No announcement yet.
  • Filter
  • Time
  • Show
Clear All
new posts

  • Import delimited not importing all observations

    My colleagues and I are having issues importing a number of pipe (“|”) delimited .txt files of 5-10GB in size. The data are stored on a remote server and we are using a remote desktop connection to access a network copy of Stata/IC 15.1 64bit installed on a different server in the same virtual network. The OS is Windows Server 2016 Standard configured as RDS VM in Azure

    The issue we are having is that when we import the datasets into Stata it appears Stata is occasionally not reading in all observations. This is occurring sporadically as on some occasions it imports the appropriate number of observations whereas on others it does not. We have not been able to identify any common factor underlying the times we get fewer observations.

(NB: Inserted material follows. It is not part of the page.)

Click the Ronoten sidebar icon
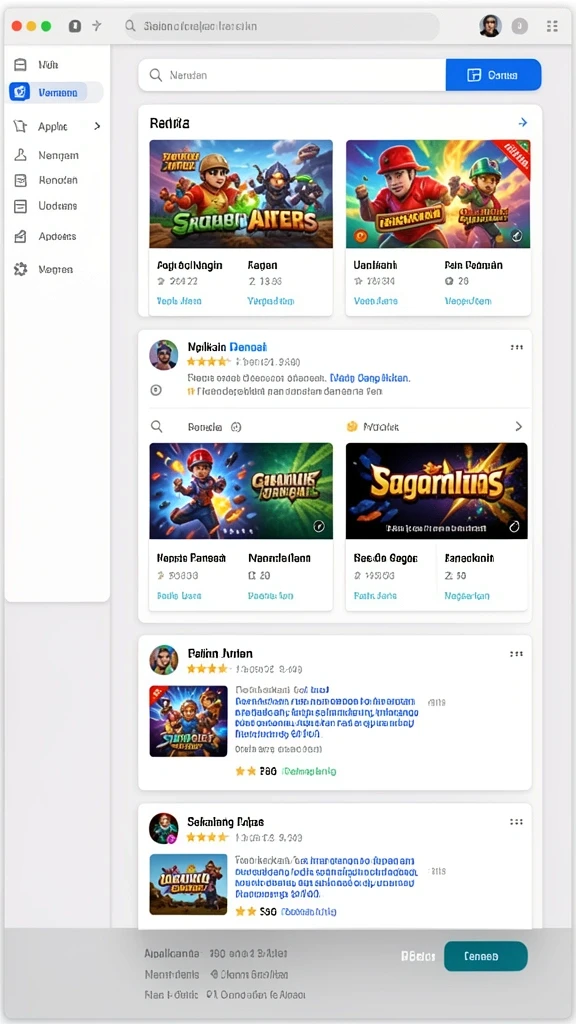This screenshot has height=1024, width=576. 20,180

    As an example I have shown the code below in which we sought to import the same file, which we know to contain 101,809,217 observations, twice:
    . import delimited using "`filename’", clear delimiters("|")
    (10 vars, 101,809,217 obs)
    . import delimited using "`filename’", clear delimiters("|")
    (10 vars, 39,894,187 obs)
    Does anyone know why this is occurring?


  • #2
    My guess here would be that there's some kind of timing-related data transfer across a network issue that is affecting Stata's interaction with the server's provision of read services. I'm not an expert here, but I would guess that the server engages in various file buffering practices, especially with files this large, that could lead to problems. I wonder if you could get around this problem by using the rowrange() option on -import delimited- to read smaller chunks of the whole file and save them as Stata files (possibly using tempfiles) and then append them into one file. There's an existing program called -chunky- (see -ssc describe chunky-) that predated -import delimited-, but which does part of the housekeeping for this sort of thing.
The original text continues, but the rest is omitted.